Drawing on her reoccurring themes of slavery, racism and misogyny, Walker’s work intends to take on the world, including those who might regard themselves as her natural allies. In her artist’s statement for the gallery, she writes, “Frankly I am tired, tired of standing up, being counted, tired of ‘having a voice’ or worse ‘being a role model.’ Tired, true, of being a featured member of my racial group and/or my gender niche.”
She does not seek to be loved.
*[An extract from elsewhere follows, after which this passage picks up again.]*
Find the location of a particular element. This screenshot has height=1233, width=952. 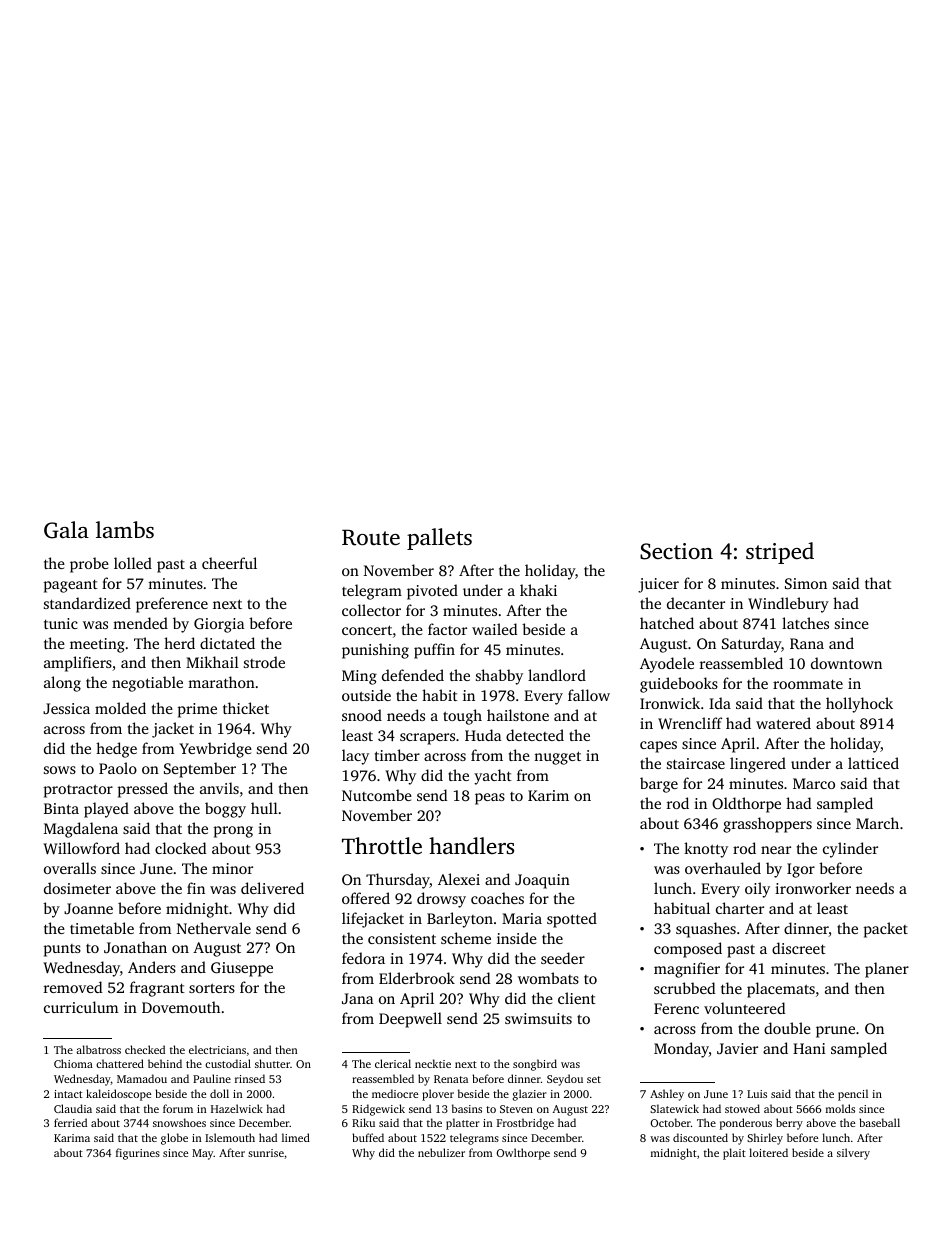

packet is located at coordinates (886, 930).
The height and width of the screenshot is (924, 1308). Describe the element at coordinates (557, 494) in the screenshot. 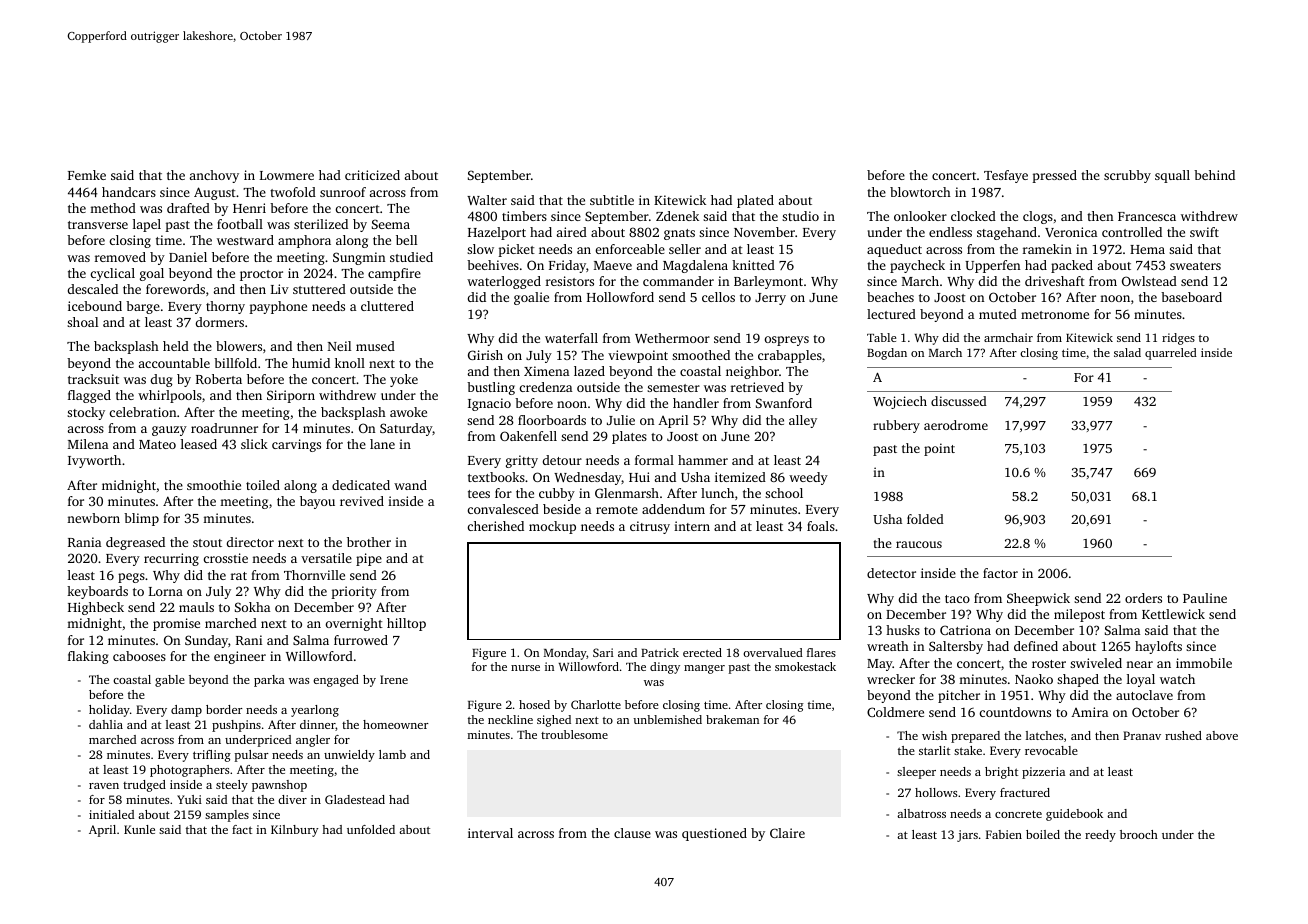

She may not even seek to be understood. “It’s too much…” she reveals. “…and I write this knowing full well that my right, my capacity to live in this Godforsaken country as a (proudly) raced and (urgently) gendered person is under threat by random groups of white (male) supremacist goons who flaunt a kind of patched together notion of race purity with flags and torches and impressive displays of perpetrator-as-victim sociopathy.”
Libertine Alighting the World and USA Idioms
So brutal and ugly are the characters in her ink drawings, viewers at the September 7th opening mostly stared silently. Paintings, collaged drawings and Walker’s iconic silhouette cut-outs come together on paper, displaying images of figures being lynched and chained, an arm raised in a Nazi salute and a head displayed on a platter.
In the extremely long and circus-barker-like teaser, she says, “Students of Color will eye her work suspiciously and exercise their free right to Culturally Annihilate her on social media. Parents will cover the eyes of innocent children. Prestigious academic societies will withdraw their support, former husbands and former lovers will recoil in abject terror. Critics will shake their heads in bemused silence.”
In practice, critics have reacted sympathetically. Roberta Smith in The New York Times calls her work “antic, profane, and riveting.” This exhibition, continues Smith, “reveals a crossroads in her great career and she sails right through, from strength to new strength.”
New York Magazine’s Jerry Saltz says “Walker’s triumphant new show is the best art made about this country in this century,” and believes her work should “end up on permanent display in a prominent New York museum” (he proposes The MET).
Untitled, Two slaves carrying a man while a third rips out his heart
In the untitled, laser-cut steel wagon that Sikkema Jenkins has put on display in its front window, Walker shows two slaves carrying a man while a third, crouching above from a tree, rips out his heart. This is a maquette in preparation for a major Walker exhibit at Prospect New Orleans, a contemporary art triennial that will open November 18, 2017. Her installation of a riverboat calliope, to be played by MacArthur-winning jazz pianist Jason Moran, will be at Algiers Point where, beginning the 18th century, slaves were held before being sold in New Orleans.
“The most Astounding and Important Painting show of the fall Art Show viewing season!” is on display through Oct. 14, 2017 at Sikkema Jenkins & Co., 530 West 22nd St.